### Problem to work on
This task calls for copying every line of the records that includes the word "computer".

### Exercise material
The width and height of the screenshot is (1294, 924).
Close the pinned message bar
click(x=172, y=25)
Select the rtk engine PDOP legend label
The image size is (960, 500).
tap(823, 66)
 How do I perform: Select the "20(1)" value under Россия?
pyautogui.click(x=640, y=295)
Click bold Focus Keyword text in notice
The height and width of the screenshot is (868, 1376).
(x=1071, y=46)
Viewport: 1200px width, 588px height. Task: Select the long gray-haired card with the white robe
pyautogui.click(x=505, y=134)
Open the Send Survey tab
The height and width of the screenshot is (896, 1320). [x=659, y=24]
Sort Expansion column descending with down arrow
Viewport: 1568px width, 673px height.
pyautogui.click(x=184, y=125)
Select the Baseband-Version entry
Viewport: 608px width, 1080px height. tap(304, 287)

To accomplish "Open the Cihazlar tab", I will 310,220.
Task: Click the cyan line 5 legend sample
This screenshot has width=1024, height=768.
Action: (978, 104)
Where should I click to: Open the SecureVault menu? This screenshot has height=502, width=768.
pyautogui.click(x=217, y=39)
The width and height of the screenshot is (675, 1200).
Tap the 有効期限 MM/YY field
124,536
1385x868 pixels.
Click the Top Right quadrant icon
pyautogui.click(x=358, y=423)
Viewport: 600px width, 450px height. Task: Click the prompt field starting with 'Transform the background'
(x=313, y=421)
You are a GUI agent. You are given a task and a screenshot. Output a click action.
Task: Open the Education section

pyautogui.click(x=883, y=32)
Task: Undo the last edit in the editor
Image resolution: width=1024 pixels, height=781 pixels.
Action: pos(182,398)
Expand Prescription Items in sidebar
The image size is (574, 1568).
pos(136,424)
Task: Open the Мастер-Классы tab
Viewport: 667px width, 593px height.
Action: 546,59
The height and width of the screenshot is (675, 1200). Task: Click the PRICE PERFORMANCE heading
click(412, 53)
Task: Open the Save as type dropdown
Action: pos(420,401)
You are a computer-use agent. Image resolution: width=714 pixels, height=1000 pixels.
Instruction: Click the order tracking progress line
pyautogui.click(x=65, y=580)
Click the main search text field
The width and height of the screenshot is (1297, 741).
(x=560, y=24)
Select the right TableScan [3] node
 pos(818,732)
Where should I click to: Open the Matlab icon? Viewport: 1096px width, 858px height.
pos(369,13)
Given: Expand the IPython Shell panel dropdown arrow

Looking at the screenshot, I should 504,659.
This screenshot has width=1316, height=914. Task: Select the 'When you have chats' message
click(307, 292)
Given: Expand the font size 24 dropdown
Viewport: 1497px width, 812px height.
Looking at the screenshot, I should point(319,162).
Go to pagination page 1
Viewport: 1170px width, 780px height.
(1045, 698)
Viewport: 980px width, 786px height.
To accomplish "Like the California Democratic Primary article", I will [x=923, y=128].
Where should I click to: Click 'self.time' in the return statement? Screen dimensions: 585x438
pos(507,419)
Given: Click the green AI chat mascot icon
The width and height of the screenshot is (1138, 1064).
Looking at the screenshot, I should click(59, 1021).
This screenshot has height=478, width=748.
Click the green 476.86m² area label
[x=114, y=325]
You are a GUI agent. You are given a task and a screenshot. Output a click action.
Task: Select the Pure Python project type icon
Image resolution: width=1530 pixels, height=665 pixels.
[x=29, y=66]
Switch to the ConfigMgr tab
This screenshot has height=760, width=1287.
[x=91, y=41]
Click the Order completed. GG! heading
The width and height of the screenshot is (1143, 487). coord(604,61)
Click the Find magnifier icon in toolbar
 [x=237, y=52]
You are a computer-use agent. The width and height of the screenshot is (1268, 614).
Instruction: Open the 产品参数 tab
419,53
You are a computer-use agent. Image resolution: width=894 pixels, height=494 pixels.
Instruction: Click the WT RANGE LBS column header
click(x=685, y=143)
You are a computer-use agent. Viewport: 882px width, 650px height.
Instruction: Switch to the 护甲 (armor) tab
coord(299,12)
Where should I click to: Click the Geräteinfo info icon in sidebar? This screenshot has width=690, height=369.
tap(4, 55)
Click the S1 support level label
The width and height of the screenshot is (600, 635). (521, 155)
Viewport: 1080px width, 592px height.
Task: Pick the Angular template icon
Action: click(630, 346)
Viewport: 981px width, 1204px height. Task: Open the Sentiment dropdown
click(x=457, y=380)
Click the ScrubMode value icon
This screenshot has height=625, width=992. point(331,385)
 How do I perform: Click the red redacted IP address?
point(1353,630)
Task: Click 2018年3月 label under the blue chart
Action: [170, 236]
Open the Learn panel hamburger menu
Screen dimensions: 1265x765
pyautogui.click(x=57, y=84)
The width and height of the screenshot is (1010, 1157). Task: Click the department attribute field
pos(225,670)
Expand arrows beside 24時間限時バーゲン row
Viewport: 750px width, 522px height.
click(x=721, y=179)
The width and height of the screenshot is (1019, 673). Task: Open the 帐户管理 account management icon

### Answer section
You are a computer-use agent. Image resolution: width=714 pixels, height=1000 pixels.
You are a computer-use agent. The width and height of the screenshot is (1268, 614).
You are a computer-use agent. Image resolution: width=894 pixels, height=494 pixels.
You are a computer-use agent. Viewport: 882px width, 650px height.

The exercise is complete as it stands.